PROBLEM DETAILS: Pick up the commentary on the Statue of Liberty reopening story and keep writing from where it stops.

EXERCISE PASSAGE:

┄┄┄┄┄┄

Unwonted vigor? A1 has an unusual configuration this morning. (And I'm not referring to Danny Hakim's gee-whiz robo-car story, which as an A1 item is just weird, not, I'm sorry to say, unusual.) The lead is given to a basically local story (though obviously with national resonance) that fingers financial self-aggrandizement on the part of the private Statue of Liberty-Ellis Island Foundation as the cause of delays in the post-9/11 reopening of the Statue (Mike McIntire, "Extra Fund-Raising Put Off Statue of Liberty Reopening"). The article, a sharp critique, thoughtfully places the Statue endowment, which seems to be regarded by its officers as their own permanent employment program, within the larger context of privatization in the maintenance of national parks and other public spaces, noting that "the practice blossomed during the Reagan administration, which urged greater use of public-private partnerships throughout the government."

┄┄┄┄┄┄

Collected data entries
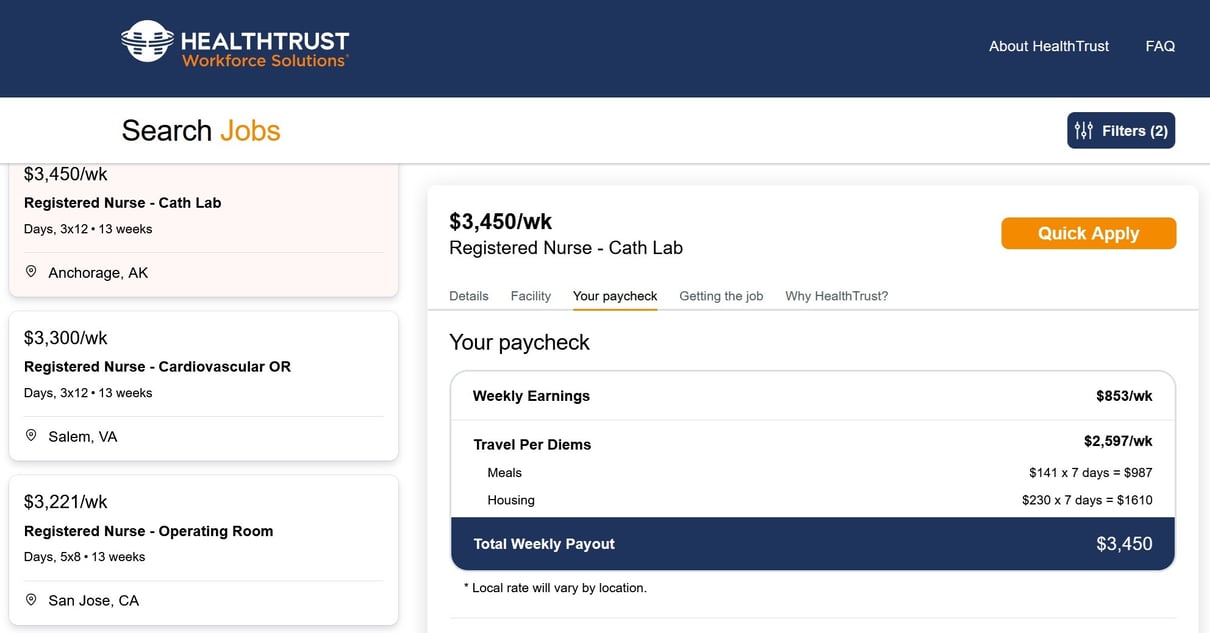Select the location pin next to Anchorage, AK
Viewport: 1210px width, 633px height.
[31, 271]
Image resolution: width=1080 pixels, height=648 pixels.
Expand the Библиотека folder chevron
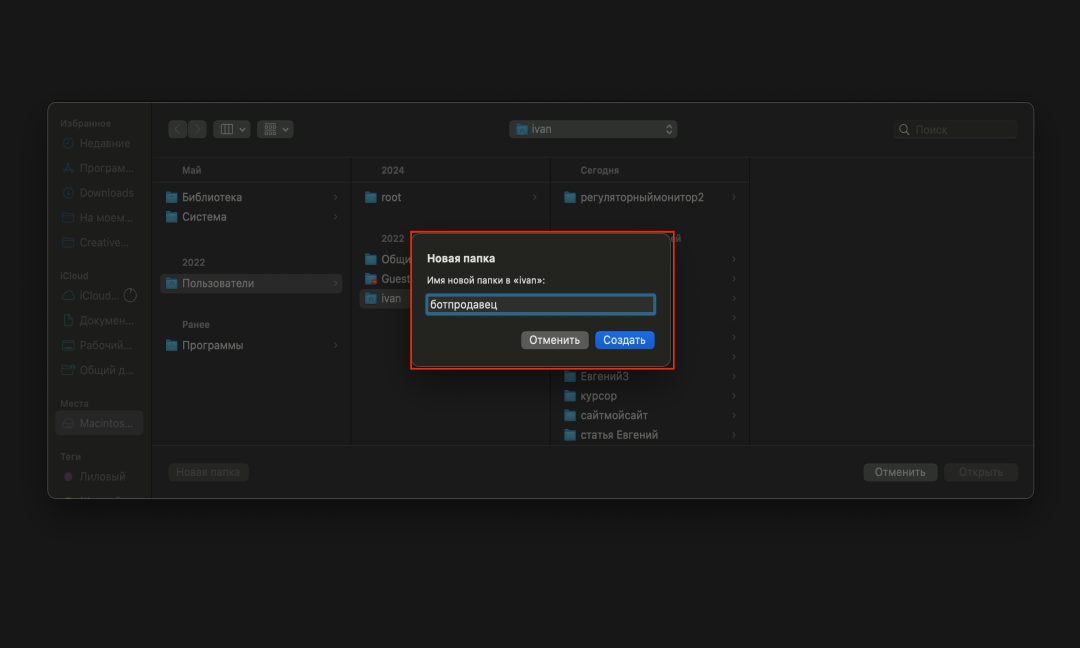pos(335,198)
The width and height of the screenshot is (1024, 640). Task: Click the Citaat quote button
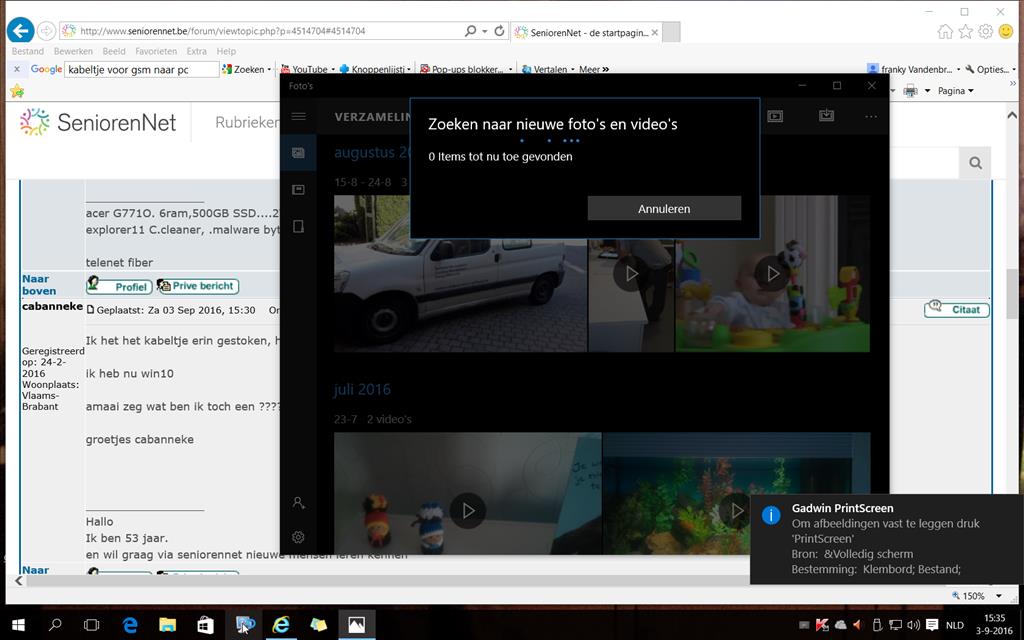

┄┄┄┄┄┄

FINAL ANSWER:
Add to the unusualness Steven Greenhouse's labor piece, which appears on two columns beneath the Statue of Liberty story ("Altering of Worker Time Cards Spurs Growing Number of Suits"). Greenhouse, who's been terrific in the past on abuse of workers at Wal-Mart, expands his corporate focus today to include retailers like Toys "R" Us, Family Dollar, and Pep Boys, but he's still focusing on the consequences of the Wal-Mart economy as he puts together recent lawsuits to discern a real, meaningful trend: retailers who steal wages from their already immiserated employees by forcing store managers to shave worker hours ("Altering of Worker Time Cards Spurs Growing Number of Suits"). More great work from Greenhouse, who even nails down the class issues:
Compensation experts say that many managers, whether at discount stores or fast-food restaurants, fear losing their jobs if they fail to keep costs down.
"A lot of this is that district managers might fire you as soon as look at you," said William Rutzick, a lawyer who reached a $1.5 million settlement with Taco Bell last year after a jury found the chain's managers guilty of erasing time and requiring off-the-clock work. "The store managers have a toehold in the lower middle class. They're being paid $20,000, $30,000. They're in management. They get medical. They have no job security at all, and they want to keep their toehold in the lower middle class, and they'll often do whatever is necessary to do it."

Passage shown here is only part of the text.